It's cool to get a look at a piece of assembly code that seems oddly familiar from all those times when my app has crashed in objc_msgSend due to a prematurely released object... (I still write non-ARC code for compatibility reasons. Sigh.)
I find the following claim slightly misleading:
32-bit x86 was quickly overtaken by 64-bit, so this code received little attention after Tiger and many of those inefficiencies remain to this day.
There are still major 3rd party apps that run in 32-bit mode on the Mac. Google Chrome is probably the most popular.
It's perfectly correct from Apple's perspective (which is the perspective from which this article is written). Apple started shipping 64-bit Intel Macs less than a year after they started shipping Intel Macs at all. OS X 10.4 was the first version to support Intel, 10.5 was the first version to fully support 64-bit, and by 10.6 most of the system was running 64-bit. 10.7 dropped support for 32-bit Macs entirely.

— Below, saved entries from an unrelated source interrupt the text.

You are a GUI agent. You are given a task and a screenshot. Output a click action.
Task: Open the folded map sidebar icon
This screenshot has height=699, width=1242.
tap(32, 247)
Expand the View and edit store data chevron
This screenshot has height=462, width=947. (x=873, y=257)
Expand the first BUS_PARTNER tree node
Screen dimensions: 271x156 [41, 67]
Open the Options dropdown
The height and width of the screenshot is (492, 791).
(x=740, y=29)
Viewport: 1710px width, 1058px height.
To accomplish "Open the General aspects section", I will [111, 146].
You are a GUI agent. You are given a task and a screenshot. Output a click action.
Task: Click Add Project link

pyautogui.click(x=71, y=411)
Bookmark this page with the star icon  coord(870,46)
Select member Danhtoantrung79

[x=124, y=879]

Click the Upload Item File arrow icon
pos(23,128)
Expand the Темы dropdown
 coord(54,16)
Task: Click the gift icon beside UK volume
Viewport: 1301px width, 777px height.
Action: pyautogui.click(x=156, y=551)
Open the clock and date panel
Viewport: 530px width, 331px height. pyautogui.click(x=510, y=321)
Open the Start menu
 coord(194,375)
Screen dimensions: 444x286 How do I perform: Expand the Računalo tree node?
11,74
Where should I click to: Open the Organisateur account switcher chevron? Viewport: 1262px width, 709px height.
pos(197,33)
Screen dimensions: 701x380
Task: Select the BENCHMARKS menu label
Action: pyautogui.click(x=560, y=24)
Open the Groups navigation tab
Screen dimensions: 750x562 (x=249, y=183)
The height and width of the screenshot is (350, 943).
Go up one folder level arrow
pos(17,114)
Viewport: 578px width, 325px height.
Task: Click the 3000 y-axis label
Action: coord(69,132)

Apple had little reason to improve 32-bit since apps can simply target 64-bit if they want the speed improvement. From Apple's perspective, Chrome makes a deliberate choice to run in that environment and they have no particular reason to help them out.
"X was quickly overtaken by Y" does not imply "X completely vanished."
Yes, a few notable apps are still 32-bit. But if you look at all Mac OS X programs in existence, a very healthy majority preferentially target the 64-bit platform. The 32-bit apps are the odd ducks, no matter how big a couple of those ducks have grown.
Does anyone know if this function is actually written in asm? Case in point:
The code was probably originally written for NeXT
by an engineer who was familiar with load-store
architectures like PowerPC but not so familiar with
register-memory architectures like x86 ... Those of
you who do know x86 better may be able to identify
some of the inefficiencies in this code
Why wouldn't/couldn't this function be written in C (are there any instructions that would need some non-portable intrinsics?) and leave it to an optimizing compiler to get the instructions right. Sure, sending messages is low-level and needs to be high performance but that, to me, doesn't necessitate "we have to do this by hand" asm instead of C.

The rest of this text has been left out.